Has anybody tried it? 
http://www.rendo-shrimp.de/epages/6...nelen/Sonstige_Garnelen/Caridina_multidentata


----------



## Gill (16 Mar 2018)

been hearing alo tof good things about them in the groups


----------



## Finn (16 Mar 2018)

Yeah, they're a reliable retailer and I believe are still breeding for wholesale, though the last time I used them was in 2015 I would hope that they haven't changed much. Good livestock for the price.


----------



## willsy (17 May 2018)

Seem to have some fantastic livestock... I'm very tempted to give them a try...

It's just the postage that puts me off... They seem to have two postage options from Germany to the UK.... The first is standard at around 10 Euros I think and the other is express at around 45 Euros. The express option is far too expensive!!

I wonder how long shrimps can last in the post? Probably a day or three at the most I would imagine...

I will contact them to ask about the postage options and how long etc!


----------



## Daneland (17 May 2018)

Be aware, their prices are excluding VAT and it gets more expensive than it looks at the first place, combined with postage etc..


----------



## Furgan (22 May 2018)

https://m.facebook.com/groups/2269678819924237?view=permalink&id=2411102072448577&_rdr

I thought about buying from then until I looked deeper, and some of the reviews have been absolutely dreadful. I ended up buying form another dealer in Germany and it cost 30 Euro for standard postage ( posted Monday received on thur) all shrimp alive and well. Another German retailer would send but only via express which was quoted at 100 Euro. 

Depending on what you want there are breeders in the Uk that have good stock, problem is finding them.


----------



## Sakura83 (23 May 2018)

Daneland said:


> Be aware, their prices are excluding VAT and it gets more expensive than it looks at the first place, combined with postage etc..


I am not sure, but vat can be returned from shopping abroad... not sure, I just heard something like that. Worth to check


----------



## Daneland (23 May 2018)

Sakura83 said:


> I am not sure, but vat can be returned from shopping abroad... not sure, I just heard something like that.

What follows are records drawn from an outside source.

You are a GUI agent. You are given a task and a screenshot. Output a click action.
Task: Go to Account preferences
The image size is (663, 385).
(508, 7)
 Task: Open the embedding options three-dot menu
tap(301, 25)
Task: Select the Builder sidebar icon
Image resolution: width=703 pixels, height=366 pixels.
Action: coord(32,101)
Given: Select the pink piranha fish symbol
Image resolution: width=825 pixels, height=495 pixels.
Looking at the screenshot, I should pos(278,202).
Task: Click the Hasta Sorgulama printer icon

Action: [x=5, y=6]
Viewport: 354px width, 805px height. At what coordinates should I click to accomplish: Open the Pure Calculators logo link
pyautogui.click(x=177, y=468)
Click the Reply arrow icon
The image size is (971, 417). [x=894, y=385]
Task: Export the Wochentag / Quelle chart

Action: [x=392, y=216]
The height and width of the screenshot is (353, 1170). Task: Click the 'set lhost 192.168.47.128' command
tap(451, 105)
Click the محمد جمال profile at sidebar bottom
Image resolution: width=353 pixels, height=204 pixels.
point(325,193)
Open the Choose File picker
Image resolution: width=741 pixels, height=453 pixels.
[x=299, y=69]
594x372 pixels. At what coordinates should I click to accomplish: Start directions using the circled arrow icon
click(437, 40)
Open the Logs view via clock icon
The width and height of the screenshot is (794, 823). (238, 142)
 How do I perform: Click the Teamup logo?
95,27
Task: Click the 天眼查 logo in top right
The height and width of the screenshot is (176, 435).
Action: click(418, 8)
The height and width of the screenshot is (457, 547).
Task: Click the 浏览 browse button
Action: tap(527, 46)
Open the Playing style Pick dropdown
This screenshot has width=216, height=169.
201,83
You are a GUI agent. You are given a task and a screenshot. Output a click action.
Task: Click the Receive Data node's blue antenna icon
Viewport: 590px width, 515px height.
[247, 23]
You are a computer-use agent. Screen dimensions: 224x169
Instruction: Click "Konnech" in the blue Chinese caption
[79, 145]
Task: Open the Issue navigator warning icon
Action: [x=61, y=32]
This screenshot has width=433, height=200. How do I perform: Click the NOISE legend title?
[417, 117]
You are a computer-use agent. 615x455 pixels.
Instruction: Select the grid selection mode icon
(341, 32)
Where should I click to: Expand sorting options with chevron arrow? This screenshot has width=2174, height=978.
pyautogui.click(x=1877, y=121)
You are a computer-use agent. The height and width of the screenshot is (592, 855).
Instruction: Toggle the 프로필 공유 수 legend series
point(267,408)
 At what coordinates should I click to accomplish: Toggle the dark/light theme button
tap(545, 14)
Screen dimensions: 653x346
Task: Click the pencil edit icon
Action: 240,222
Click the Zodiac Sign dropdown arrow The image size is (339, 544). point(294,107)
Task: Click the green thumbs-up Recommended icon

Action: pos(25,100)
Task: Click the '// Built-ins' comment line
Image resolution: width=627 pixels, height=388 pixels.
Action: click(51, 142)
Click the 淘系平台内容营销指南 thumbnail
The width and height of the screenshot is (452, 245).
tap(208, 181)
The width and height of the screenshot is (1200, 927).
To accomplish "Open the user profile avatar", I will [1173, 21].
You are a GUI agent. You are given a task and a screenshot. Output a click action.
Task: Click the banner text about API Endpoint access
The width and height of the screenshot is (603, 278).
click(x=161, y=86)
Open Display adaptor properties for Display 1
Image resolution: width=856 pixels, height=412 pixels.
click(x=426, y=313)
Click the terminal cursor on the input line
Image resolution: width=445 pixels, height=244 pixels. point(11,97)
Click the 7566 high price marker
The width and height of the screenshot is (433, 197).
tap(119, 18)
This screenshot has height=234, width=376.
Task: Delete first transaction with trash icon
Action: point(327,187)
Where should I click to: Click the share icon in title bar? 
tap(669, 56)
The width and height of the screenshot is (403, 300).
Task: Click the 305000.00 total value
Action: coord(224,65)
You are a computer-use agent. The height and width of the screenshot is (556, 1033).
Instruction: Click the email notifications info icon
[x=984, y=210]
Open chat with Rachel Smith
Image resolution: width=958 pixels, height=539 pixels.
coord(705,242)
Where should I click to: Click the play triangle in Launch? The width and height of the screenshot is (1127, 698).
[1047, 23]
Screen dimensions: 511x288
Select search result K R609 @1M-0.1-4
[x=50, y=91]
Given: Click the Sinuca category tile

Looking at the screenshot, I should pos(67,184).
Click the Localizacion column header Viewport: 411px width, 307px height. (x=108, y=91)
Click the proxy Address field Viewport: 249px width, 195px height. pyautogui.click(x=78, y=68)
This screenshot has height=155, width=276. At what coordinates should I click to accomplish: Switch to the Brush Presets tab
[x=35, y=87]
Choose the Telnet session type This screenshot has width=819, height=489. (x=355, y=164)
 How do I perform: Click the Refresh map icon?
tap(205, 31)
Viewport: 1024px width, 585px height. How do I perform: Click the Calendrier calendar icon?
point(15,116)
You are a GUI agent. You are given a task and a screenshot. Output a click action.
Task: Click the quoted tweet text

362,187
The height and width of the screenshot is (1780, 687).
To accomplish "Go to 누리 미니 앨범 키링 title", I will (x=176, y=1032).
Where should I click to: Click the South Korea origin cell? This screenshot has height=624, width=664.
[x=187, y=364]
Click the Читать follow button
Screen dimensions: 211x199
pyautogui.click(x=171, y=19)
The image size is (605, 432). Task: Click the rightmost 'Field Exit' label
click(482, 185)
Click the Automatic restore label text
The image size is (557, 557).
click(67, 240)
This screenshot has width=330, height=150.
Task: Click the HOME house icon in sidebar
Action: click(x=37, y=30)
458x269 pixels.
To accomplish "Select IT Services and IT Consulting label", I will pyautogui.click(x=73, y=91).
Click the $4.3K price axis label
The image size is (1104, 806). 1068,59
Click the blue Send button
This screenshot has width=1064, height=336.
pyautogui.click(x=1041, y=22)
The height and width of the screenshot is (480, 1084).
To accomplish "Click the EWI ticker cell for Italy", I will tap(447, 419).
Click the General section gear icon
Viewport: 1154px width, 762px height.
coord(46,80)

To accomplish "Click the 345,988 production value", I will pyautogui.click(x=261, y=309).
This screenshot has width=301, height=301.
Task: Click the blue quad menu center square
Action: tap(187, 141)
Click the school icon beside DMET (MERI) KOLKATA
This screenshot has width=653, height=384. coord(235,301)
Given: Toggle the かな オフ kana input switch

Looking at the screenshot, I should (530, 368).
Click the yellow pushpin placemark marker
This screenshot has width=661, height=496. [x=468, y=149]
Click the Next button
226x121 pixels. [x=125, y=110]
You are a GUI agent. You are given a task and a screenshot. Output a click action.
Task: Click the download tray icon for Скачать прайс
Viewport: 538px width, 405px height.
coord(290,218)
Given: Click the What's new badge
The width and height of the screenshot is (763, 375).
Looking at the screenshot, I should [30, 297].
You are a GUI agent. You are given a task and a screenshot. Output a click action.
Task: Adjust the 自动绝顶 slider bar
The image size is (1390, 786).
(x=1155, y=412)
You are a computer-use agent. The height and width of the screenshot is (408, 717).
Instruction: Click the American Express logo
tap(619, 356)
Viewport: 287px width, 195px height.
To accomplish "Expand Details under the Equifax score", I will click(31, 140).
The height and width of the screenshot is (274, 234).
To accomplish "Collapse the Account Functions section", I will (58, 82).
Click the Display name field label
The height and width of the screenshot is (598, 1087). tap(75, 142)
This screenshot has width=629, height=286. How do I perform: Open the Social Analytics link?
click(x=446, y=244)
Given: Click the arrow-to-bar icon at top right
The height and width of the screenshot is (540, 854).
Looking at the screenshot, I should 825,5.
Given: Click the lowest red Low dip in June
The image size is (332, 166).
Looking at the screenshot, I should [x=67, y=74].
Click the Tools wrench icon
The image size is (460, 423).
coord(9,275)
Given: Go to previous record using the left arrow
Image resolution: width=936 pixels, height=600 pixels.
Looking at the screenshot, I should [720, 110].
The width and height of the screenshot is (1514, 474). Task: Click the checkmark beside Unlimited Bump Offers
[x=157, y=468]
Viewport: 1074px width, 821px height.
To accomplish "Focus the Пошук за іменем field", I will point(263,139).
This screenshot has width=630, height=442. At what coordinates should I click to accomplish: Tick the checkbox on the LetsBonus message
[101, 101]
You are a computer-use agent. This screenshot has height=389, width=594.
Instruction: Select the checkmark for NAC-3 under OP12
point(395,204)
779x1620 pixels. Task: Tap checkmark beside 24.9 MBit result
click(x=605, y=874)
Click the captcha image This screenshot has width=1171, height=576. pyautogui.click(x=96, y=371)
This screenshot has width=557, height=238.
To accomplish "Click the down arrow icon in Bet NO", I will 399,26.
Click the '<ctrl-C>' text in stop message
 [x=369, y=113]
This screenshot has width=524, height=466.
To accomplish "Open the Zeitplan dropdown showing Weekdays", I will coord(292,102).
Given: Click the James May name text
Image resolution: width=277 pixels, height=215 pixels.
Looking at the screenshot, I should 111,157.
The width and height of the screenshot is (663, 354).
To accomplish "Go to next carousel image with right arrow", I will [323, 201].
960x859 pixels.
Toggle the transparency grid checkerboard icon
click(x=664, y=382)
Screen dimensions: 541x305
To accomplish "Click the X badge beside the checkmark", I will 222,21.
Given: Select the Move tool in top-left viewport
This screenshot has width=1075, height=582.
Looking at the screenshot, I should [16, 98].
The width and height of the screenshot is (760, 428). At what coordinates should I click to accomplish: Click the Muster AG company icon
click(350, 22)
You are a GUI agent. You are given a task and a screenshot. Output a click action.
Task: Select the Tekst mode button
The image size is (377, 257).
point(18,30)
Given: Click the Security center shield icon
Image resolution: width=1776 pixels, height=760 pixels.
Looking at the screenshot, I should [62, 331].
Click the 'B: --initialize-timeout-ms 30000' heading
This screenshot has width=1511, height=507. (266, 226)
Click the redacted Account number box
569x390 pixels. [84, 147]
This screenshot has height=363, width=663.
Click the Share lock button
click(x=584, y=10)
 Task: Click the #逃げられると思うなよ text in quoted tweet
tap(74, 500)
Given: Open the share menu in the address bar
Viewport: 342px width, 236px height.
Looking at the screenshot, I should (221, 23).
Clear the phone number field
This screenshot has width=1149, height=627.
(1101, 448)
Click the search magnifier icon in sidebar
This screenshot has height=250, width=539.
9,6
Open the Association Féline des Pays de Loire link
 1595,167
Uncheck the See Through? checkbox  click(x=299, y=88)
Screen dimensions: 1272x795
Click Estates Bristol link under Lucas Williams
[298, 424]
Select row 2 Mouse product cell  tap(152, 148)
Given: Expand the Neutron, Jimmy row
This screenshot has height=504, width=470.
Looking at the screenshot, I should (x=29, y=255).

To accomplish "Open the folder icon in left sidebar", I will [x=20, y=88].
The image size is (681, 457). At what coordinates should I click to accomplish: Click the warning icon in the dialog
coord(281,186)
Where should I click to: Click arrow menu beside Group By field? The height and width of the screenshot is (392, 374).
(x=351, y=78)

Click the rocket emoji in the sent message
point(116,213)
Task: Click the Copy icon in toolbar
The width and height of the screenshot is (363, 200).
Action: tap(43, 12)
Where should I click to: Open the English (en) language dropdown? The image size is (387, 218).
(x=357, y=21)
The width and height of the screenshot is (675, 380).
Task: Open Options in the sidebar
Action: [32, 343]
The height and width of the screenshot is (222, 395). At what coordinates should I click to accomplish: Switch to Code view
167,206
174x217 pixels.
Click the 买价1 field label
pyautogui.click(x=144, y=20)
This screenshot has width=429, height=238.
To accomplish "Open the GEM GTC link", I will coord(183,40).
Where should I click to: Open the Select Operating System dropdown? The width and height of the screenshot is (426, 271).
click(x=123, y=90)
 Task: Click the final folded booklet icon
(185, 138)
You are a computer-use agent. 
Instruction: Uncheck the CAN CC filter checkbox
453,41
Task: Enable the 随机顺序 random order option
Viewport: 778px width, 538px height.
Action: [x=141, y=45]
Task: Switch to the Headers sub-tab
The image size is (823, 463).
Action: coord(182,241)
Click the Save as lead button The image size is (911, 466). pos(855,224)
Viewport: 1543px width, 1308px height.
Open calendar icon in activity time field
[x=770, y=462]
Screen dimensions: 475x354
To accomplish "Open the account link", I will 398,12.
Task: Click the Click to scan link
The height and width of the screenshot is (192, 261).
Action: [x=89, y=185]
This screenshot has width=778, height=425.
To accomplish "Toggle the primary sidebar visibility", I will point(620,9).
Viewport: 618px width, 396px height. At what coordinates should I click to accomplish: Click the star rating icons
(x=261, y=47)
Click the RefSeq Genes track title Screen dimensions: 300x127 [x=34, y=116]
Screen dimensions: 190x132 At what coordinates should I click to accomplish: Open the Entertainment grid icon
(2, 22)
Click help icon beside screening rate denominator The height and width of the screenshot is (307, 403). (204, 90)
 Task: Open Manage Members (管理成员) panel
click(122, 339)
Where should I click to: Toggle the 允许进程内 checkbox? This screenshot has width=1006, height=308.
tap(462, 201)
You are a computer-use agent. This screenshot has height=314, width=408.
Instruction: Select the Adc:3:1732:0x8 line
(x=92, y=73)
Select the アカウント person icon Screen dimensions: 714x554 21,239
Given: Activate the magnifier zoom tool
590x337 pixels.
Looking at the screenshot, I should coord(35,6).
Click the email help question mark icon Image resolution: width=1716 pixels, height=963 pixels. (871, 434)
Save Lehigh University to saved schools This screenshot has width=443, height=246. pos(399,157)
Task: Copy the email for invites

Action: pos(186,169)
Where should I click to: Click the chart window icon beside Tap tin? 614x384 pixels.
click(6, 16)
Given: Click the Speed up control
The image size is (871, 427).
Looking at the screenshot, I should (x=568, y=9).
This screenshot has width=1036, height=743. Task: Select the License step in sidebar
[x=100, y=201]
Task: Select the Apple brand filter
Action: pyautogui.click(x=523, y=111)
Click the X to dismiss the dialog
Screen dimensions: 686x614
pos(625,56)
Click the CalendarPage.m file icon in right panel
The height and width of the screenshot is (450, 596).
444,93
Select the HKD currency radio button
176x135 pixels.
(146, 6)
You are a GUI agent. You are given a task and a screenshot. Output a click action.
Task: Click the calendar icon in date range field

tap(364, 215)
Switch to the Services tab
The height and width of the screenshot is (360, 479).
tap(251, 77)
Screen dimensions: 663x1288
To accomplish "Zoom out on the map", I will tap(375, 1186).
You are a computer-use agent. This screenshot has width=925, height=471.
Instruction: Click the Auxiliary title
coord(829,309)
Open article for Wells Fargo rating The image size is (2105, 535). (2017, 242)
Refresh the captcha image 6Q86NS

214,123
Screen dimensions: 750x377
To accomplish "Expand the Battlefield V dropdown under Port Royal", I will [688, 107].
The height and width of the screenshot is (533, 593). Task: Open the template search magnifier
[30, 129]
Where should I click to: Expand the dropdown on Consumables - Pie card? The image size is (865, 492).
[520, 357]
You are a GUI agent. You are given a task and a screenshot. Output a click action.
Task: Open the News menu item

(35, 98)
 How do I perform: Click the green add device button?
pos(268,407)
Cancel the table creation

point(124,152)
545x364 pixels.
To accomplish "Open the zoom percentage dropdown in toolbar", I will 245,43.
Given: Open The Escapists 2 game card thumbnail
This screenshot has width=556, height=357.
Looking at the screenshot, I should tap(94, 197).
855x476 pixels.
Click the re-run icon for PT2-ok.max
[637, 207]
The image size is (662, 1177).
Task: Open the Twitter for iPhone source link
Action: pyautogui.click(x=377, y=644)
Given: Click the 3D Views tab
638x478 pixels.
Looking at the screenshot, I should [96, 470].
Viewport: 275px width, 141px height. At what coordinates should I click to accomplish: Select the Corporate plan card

Worth to check


As far as I know, you cant get refunded for the VAT you pay, since you pay VAT to another member state of EU.


----------



## sparkyweasel (23 May 2018)

I believe that you _can _claim back the German VAT, but only if you then pay the UK VAT.
I've bought stuff from Germany in the past, and they gave me the option of paying either UK or German VAT, and the German was cheaper. Don't know if it's still the same, but there's probably not much difference.


----------



## Petra R (23 May 2018)

Reading German reviews I would stay clear...


----------